El veteranísimo Andrzej Wajda se dio a conocer a mediados de los años cincuenta con su trilogía sobre la Polonia de la guerrra y la inmediata posguerra. Ese gran trauma nacional.
ANTONIO WEINRICHTER- ABC- 10/10/2009
El veteranísimo Andrzej Wajda se dio a conocer a mediados de los años cincuenta con su trilogía sobre la Polonia de la guerrra y la inmediata posguerra. Ese gran trauma nacional nunca le ha abandonado del todo (su «Korczak» es uno de los grandes títulos del cine de los campos de concentración) pero «Katyn» representa un retorno al tema con un punto de giro especial. Su pavorosa trama -la depuración de veinte mil militares y ciudadanos polacos en 1940- tiene un sentido muy personal para él: su padre fue uno de esos millares de asesinados. Probablemente fue la primera historia que debió contar Wajda pero no podía; ni él ni nadie en Polonia podia hacerlo.
La peculiar situación que enmarca la película es la de una nación doblemente invadida, por los nazis y por los soviéticos entonces en una alianza contra natura, en septiembre de 1939. La masacre se atribuye a los perdedores de la gran guerra y razones de estado (de estado sojuzgado) han impedido durante décadas que se promulgara el secreto a voces de que los genocidas provenían del mismo imperio que «tuteló» estrechamente el destino de los polacos hasta la caida del bloque socialista.
Esa es la pesquisa que se narra en «Katyn», con una mirada dolorosamente retrospectiva: ningún ejercicio de recuperación de la memoria histórica puede servir para paliar el dolor y la angustia de quienes trataron en vano de aclarar la desaparición de sus seres queridos. Wajda ensaya una narración aproximadamente coral centrada sobre todo en las dolientes mujeres supervivientes y en un oficial que consigue salir vivo al precio de ser absorbido por el enemigo.

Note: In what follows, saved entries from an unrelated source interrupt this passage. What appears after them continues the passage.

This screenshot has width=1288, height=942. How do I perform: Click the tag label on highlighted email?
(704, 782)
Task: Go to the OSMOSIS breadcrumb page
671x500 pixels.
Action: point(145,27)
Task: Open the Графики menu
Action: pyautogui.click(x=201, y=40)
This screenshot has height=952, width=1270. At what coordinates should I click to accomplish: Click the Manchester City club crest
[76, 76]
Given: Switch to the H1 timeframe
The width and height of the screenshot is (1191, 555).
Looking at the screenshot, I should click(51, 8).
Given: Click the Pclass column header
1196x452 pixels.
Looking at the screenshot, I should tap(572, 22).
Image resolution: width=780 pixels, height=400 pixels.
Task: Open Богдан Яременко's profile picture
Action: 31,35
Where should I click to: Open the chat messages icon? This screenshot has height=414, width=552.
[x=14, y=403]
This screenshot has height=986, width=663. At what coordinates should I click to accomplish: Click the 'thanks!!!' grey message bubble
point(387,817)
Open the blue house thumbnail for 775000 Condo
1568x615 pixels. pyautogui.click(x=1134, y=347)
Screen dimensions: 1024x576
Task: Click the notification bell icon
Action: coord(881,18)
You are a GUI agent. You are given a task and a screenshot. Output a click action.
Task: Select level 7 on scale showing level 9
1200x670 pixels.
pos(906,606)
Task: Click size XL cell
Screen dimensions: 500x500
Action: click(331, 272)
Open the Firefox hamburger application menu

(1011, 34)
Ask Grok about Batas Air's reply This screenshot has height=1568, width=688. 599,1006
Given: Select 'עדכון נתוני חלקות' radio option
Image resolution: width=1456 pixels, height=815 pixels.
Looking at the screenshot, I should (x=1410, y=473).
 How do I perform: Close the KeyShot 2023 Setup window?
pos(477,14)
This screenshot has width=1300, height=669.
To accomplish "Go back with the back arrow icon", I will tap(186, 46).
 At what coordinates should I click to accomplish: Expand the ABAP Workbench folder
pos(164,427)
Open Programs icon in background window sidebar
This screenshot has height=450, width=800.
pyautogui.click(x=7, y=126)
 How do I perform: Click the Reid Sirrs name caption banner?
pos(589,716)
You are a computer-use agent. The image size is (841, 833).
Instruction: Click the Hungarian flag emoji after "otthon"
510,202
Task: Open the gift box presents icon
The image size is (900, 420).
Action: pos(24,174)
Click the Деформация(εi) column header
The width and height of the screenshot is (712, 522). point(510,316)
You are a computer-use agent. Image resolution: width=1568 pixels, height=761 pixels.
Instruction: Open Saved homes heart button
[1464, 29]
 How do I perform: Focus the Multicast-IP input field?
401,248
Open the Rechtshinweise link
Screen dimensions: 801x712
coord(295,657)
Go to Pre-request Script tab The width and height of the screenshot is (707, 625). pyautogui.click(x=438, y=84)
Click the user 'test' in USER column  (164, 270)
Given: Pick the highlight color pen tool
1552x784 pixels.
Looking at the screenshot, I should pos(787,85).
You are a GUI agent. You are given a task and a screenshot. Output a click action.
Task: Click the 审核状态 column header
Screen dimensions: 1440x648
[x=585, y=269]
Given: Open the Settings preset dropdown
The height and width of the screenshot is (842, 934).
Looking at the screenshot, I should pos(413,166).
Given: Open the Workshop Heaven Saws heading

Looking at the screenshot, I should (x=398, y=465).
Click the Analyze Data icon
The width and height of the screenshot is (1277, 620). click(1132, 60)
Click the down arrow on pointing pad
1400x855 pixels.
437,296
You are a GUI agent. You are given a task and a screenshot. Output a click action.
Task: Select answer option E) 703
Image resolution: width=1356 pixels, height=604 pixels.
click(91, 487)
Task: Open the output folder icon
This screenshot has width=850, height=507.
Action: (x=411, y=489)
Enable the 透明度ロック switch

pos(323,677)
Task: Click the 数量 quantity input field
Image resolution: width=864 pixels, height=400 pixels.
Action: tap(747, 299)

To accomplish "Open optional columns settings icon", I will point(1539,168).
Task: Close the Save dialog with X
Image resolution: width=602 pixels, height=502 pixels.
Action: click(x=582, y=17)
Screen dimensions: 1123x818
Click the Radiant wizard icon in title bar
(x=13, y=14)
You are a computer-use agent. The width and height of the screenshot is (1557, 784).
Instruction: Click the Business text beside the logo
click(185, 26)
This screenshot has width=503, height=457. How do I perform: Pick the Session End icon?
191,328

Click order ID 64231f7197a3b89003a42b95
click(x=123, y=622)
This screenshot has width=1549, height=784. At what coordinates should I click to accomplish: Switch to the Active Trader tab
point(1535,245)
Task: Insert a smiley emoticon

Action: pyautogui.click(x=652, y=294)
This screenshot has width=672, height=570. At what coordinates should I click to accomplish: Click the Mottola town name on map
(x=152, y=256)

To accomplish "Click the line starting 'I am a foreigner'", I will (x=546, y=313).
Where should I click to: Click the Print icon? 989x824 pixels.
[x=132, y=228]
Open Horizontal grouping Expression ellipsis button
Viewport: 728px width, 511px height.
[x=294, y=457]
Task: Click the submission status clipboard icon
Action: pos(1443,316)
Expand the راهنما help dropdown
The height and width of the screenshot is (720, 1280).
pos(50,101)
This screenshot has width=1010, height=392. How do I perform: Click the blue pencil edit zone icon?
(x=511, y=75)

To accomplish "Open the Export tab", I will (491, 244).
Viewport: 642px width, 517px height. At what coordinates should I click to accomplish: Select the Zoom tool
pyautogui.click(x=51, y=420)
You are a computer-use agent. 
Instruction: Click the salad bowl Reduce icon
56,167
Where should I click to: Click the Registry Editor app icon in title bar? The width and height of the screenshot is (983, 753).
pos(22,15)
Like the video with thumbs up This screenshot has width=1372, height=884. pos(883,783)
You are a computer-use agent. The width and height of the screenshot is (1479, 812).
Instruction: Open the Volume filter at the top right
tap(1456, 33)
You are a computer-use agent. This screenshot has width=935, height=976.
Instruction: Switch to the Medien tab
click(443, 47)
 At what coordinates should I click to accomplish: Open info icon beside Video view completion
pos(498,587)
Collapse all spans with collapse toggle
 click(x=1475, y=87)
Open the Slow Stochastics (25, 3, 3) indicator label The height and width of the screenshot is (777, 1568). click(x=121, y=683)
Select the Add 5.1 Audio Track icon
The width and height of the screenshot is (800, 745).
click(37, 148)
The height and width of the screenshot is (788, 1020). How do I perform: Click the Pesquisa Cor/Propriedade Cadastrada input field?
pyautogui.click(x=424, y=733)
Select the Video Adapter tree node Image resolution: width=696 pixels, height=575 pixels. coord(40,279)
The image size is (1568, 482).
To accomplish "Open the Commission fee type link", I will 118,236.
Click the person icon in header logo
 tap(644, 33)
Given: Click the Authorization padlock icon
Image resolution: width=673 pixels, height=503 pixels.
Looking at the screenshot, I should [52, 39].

La película tiene un aspecto visual verde cobrizo, acorde con los años de plomo en los que se sitúa pero que recuerda irónicamente al de los innumerables films soviéticos de exaltación de sus hazañas bélicas: pero el tono de Wajda es, no hace falta decirlo, menos épico que elegíaco. Sería quizá muy fácil acusar a su trabajo de academicista pero la verdad es que el exorcismo -personal y nacional- que pone en escena acaba revistiéndose de una urgencia y un sentido de indignación que hacen que casi pase a segundo plano lo largamente demorado de tan terapéutico ejercicio.